Back in 2003, Hong Kong was hit by Sars, an earlier mutant form of coronavirus. Over the past 17 years, the territory has monitored all travellers arriving at its airport and other entry points to check if they have too high a temperature. Those who trigger an alert are taken aside and instructed on how to react in case their condition worsens.

While there is no lockdown in Hong Kong, almost everybody has worn face masks since the beginning of the latest outbreak, and has followed a sort of self-policed social distancing. Conformity is an age-old mechanism in oriental society, with deviants facing pressure from family and friends.
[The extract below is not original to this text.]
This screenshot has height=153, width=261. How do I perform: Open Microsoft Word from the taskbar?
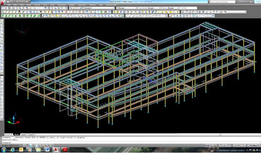[48, 149]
Today, they find another useful application for it.

Schools have been closed since the Chinese New Year at the end of January, while restaurants and shops have remained open throughout. Offices have been mostly shut, those of the government completely. But since April 7, private companies have been allowed to re-open at their own discretion.

Altogether we can say that, in these extraordinary times, daily life in Hong Kong has remained closer to normal than daily life in the UK. It has been a product partly of previous experience, partly of greater flexibility, partly of attention to detail. Ideology hardly enters into it.

You might think Communist China and capitalist Hong Kong could not be further apart in their outlook on life, and that the lockdown might be made to follow the principles at stake. Yet the difficulties between the Unionist UK and devolved Scotland are actually greater.

After Prime Minister Boris Johnson gave us his televised address on Sunday night, it was hard to tell what exactly he wanted to change. Further announcements are to be made during the week, yet still the impression is of a government fluttering along on a wing and a prayer – and always with an eye just as much to the popular as to the necessary.

This has not generated success in the fight against coronavirus. Let us hope that one of these days there will be a reckoning for Boris and his Tory tricksters.